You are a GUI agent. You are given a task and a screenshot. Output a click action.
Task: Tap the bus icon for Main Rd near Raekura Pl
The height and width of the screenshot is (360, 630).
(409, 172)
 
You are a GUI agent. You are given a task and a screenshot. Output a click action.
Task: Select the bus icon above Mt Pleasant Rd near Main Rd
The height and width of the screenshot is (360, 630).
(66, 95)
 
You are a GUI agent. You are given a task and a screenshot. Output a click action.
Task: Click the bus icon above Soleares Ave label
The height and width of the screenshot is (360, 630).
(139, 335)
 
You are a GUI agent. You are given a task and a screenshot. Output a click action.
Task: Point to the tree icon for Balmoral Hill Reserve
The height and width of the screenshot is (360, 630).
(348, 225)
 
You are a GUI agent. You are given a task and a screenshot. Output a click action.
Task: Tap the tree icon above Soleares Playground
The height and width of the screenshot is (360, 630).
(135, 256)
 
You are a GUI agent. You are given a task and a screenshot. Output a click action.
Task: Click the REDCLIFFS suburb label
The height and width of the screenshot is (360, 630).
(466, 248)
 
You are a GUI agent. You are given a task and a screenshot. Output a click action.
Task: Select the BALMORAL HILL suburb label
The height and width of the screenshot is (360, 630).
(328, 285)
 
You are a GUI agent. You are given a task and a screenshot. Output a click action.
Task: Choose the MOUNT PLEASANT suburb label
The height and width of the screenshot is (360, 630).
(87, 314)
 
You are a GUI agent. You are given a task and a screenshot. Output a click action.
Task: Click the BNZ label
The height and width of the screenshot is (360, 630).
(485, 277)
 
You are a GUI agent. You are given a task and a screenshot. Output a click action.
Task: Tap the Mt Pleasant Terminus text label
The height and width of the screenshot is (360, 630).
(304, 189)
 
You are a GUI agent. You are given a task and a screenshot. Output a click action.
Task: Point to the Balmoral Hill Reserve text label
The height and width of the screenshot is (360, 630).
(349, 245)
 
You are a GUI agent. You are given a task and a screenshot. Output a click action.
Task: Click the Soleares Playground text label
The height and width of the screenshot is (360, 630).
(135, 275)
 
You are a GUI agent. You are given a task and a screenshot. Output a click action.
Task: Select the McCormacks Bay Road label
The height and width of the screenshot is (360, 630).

|---|

Extract each line from the items above that contains the word "Reserve", and copy every such line unchanged.

Task: Point to the tree icon for Balmoral Hill Reserve
Task: Point to the Balmoral Hill Reserve text label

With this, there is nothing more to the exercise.